Making a Budget and Sticking to It

Making a Budget and Sticking to It
George Schuetz, Mahr Federal Inc.

Over the past few months we have talked a lot about the gaging process and evaluating it through various testing methods such as GR&R studies. We have also seen that there are other factors that influence gage performance, such as gage linearity, long term stability, and bias from the gage design. Combined, these measuring system-based factors that influence measurement results are called the 'Measuring Uncertainty.'

For this reason, it's not too surprising that measurement uncertainties are disclosed by facilities doing measurement standards, such as gage blocks, master rings and discs. But it is also not uncommon for measuring uncertainties to be taken into consideration on instruments used for the inspection of products. Only by determining the uncertainty of an inspection system for production parts can you determine what part of the tolerance band is "left over" for actual production.

Thus, every measuring instrument or system has an uncertainty budget that you need to know in order to determine if it meets your needs. Drawing tolerances—which are often extremely close—are narrowed even more if the measuring uncertainty is too high. The upshot is that imprecise measuring devices increase production effort and, therefore, cost.

The present internationally approved standard for the determination of measuring uncertainty is the GUM method (Guide to the expression of Uncertainty in Measurement). The first procedural step in determining uncertainty is the enumeration of all the influence quantities. Here's a partial list of influencing factors that may cause measurement errors:

i. Environmental influences: Temperature (fluctuations), radiant heat (e.g., from the operator or the lighting), air refraction/gradients (influencing optical based systems, including lasers), humidity, vibrations and shocks.

ii. Influences related to the part being measured: Fixturing method, alignment, distortion through measuring force and dead weight, size and type of the gaging and datum surface(s), roughness of the gaging surface, undetected form errors of the gaging surface, form errors of the datum surface(s).

iii. Influences caused by the reference standards: Whether an internal reference or an external standard such as a gage block, master ring/disc, etc., standards can influence the measurement by being out of calibration, dirty, nicked, or by having some form of surface finish issue.

iv. Influences caused by the operator: Misinterpretation of the drawing specifications; excessive clamping force when fixing the part under measurement; selection of the wrong probes; selection of the wrong parameters (e.g., wrong profile filter, excessive measuring speed); programming errors and computation errors; heat radiation; physical shocks.

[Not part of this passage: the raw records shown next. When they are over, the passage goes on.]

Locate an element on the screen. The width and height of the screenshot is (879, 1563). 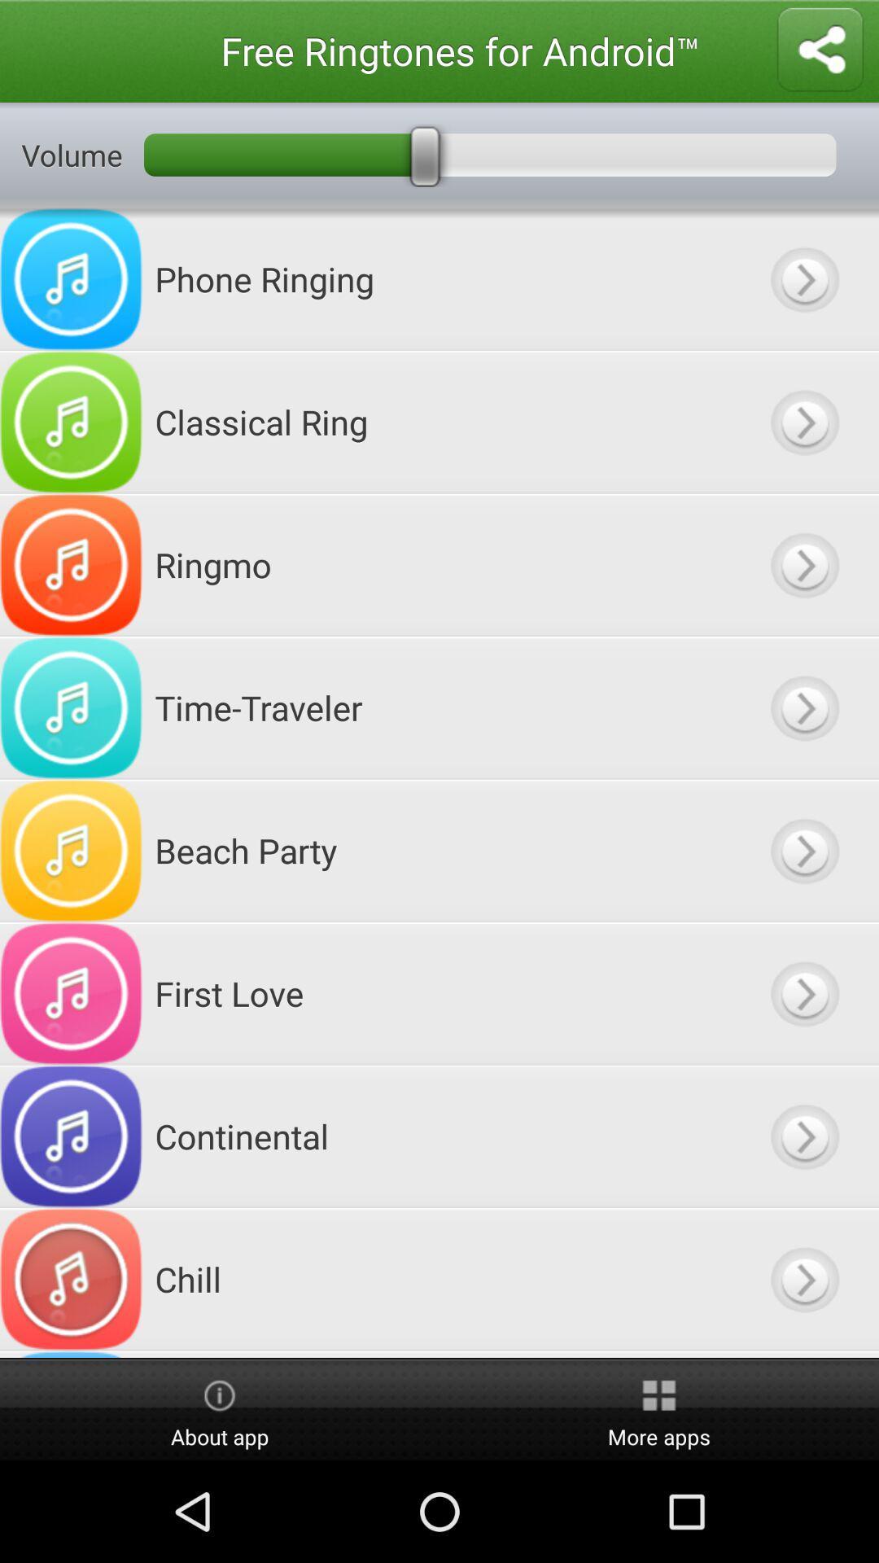
music is located at coordinates (803, 1135).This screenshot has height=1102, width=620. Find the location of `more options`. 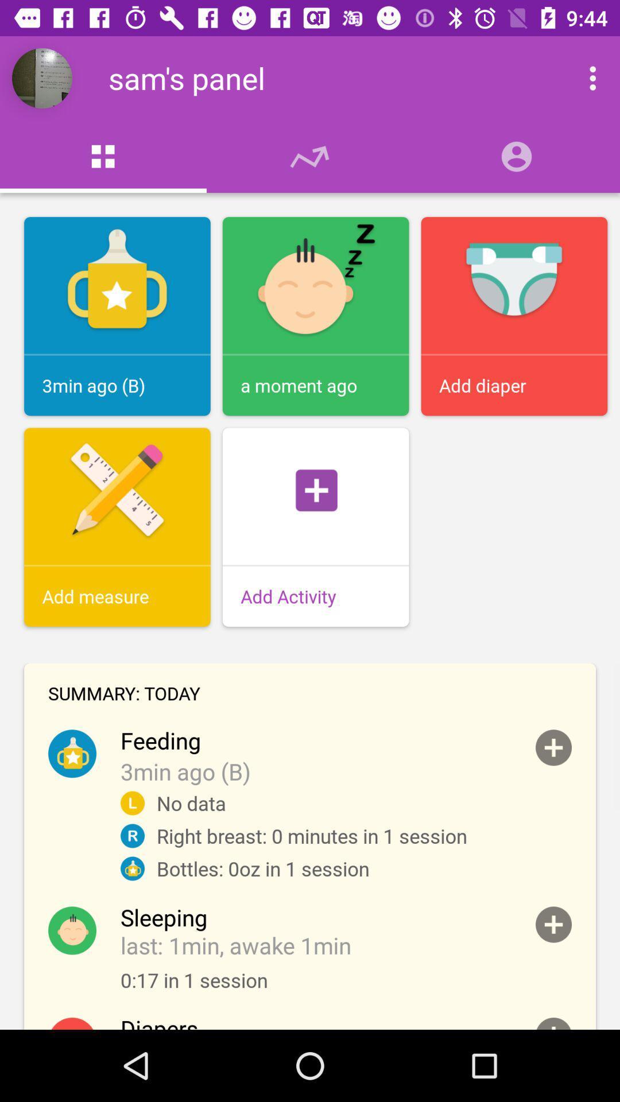

more options is located at coordinates (580, 77).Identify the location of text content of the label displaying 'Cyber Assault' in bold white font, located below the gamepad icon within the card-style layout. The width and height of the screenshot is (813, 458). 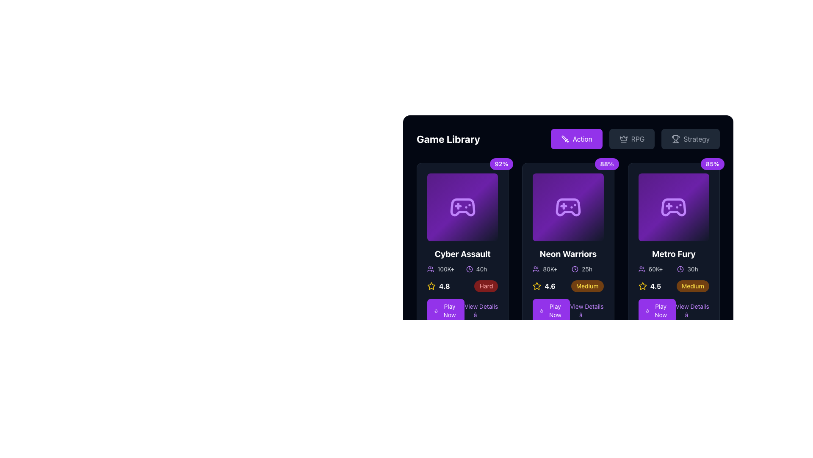
(462, 253).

For this reason, it is important that operators have comprehensive training in metrology, and in the correct adjustment and operation of their measuring instruments.

v. Influences caused by the measuring instrument: Gage design, robustness for the measurement, alignment issues, sensor linearity, deviations of the measuring axes, irregular movement during measurement, errors in the electronic indicating and control system (e.g., rounding errors), software errors.

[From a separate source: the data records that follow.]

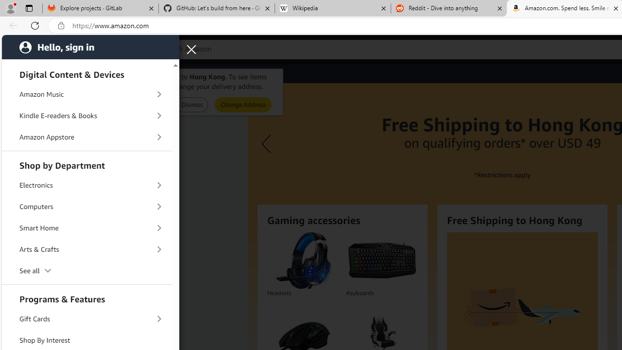  I want to click on 'Wikipedia', so click(332, 8).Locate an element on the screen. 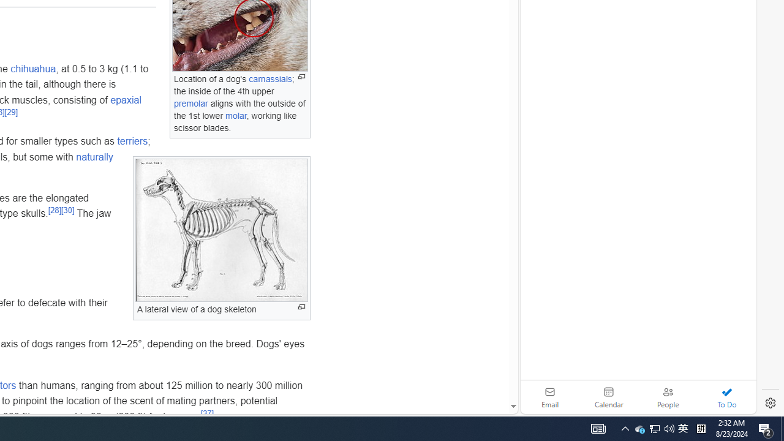 The image size is (784, 441). '[29]' is located at coordinates (10, 112).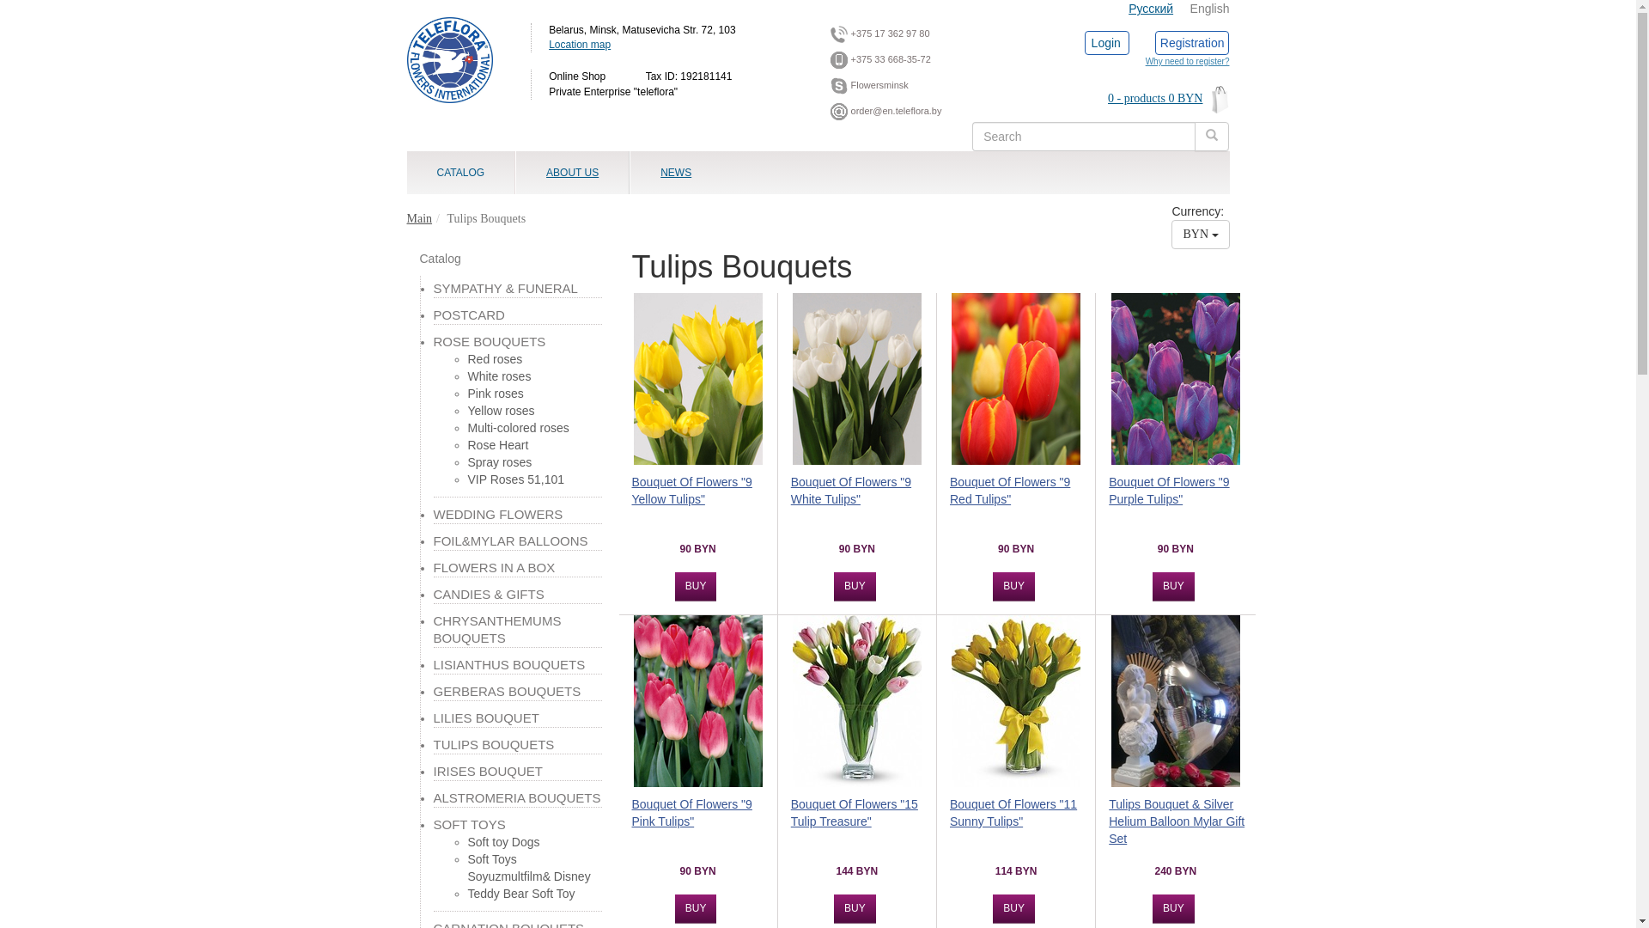 The image size is (1649, 928). Describe the element at coordinates (1105, 42) in the screenshot. I see `'Login'` at that location.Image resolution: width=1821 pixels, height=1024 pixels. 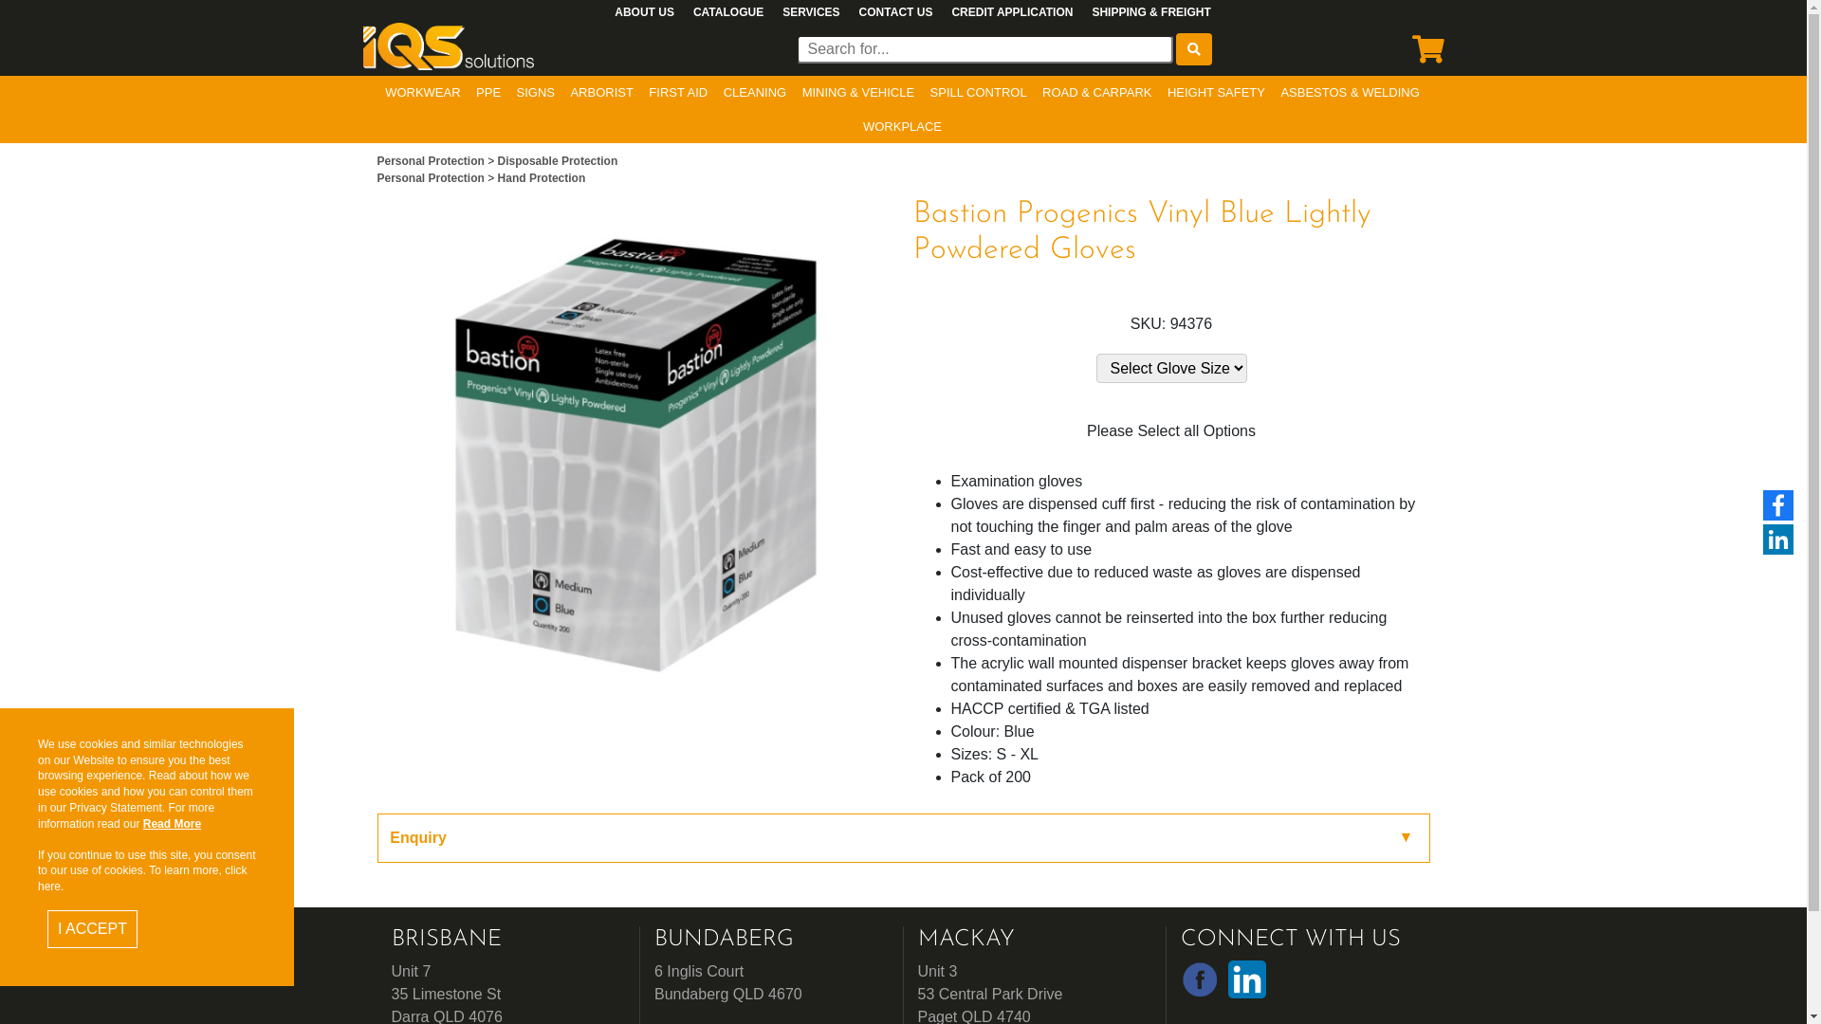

The choice of measuring instrument has considerable influence on the number of factors that determine measuring uncertainty. In effect, just as you (hopefully) set a budget for your monthly living expenses, choosing a gage or measuring system sets a budget for the measurement uncertainty of your part tolerance.

For example in your personal budget you might plan on spending 25% of your total budget for rent. Anything more than that might negatively affect the way you live. But once set, this becomes a fixed cost, something you can't really change unless you take a drastic step like moving. The same is true with your gaging process. The gaging uncertainty you determined for your measuring system might be up to 25% of the total tolerance range for some tight tolerance parts. This may be a lot, but just like the drastic step of moving to change the rent, you may have to change the system to change the uncertainty. But there are trade-offs.
The cost of acquiring a gaging process with a lower uncertainty and thus using less of the tolerance span may be well outside of your dollar budget for gaging. With such tight tolerances today, it is not uncommon that even the best gaging process will use up a significant part of the overall tolerance. On the other hand, lowering the gaging cost with a process having a high uncertainty to tolerance ratio may be too risky and cost more by letting bad parts pass through.

All planning decisions should take into account the total tolerance band and the budget that you can afford to live with when choosing the gage for the part measurement.


Just as you set a budget for your monthly living expenses, choosing a gage or measuring system sets a budget for the measurement uncertainty of your part tolerance.